OBJECTIVE.
Return the lines of the listing below word for word, starting with the line that contains "780x610 pixels. At" and going on through the final line of the listing.

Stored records

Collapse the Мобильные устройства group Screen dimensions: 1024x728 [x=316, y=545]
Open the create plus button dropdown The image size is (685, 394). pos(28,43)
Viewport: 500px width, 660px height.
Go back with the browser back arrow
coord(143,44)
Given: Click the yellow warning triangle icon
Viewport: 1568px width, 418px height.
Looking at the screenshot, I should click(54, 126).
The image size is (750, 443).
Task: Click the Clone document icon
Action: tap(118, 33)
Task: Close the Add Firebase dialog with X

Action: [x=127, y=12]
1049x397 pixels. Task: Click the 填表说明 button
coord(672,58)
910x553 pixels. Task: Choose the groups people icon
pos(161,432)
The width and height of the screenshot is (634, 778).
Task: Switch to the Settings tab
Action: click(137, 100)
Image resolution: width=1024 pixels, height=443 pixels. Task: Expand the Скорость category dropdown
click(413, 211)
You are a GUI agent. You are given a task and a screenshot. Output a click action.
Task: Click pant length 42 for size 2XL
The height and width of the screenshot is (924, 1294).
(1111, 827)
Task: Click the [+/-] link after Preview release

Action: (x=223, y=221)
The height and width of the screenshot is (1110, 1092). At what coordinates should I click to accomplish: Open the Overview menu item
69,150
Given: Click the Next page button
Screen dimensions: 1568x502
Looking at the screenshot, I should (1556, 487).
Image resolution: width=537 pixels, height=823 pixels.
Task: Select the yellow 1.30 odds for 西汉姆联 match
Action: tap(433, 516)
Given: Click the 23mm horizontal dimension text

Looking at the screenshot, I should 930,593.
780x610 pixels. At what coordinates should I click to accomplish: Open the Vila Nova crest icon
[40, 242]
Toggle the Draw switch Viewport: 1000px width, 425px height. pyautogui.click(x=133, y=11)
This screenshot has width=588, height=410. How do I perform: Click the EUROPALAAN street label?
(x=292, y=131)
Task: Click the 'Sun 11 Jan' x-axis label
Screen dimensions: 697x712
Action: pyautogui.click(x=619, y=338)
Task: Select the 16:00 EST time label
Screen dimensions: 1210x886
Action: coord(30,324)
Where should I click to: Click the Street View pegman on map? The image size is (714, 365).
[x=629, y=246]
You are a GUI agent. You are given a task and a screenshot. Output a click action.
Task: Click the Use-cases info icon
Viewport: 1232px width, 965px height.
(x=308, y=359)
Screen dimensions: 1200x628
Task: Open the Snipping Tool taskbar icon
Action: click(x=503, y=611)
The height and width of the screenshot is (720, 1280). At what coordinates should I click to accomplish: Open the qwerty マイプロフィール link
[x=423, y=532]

SOLUTION FOR THIS EXERCISE.
780x610 pixels. At what coordinates should I click to accomplish: Open the Vila Nova crest icon
[40, 242]
Toggle the Draw switch Viewport: 1000px width, 425px height. pyautogui.click(x=133, y=11)
This screenshot has width=588, height=410. How do I perform: Click the EUROPALAAN street label?
(x=292, y=131)
Task: Click the 'Sun 11 Jan' x-axis label
Screen dimensions: 697x712
Action: pyautogui.click(x=619, y=338)
Task: Select the 16:00 EST time label
Screen dimensions: 1210x886
Action: coord(30,324)
Where should I click to: Click the Street View pegman on map? The image size is (714, 365).
[x=629, y=246]
You are a GUI agent. You are given a task and a screenshot. Output a click action.
Task: Click the Use-cases info icon
Viewport: 1232px width, 965px height.
(x=308, y=359)
Screen dimensions: 1200x628
Task: Open the Snipping Tool taskbar icon
Action: click(x=503, y=611)
The height and width of the screenshot is (720, 1280). At what coordinates should I click to accomplish: Open the qwerty マイプロフィール link
[x=423, y=532]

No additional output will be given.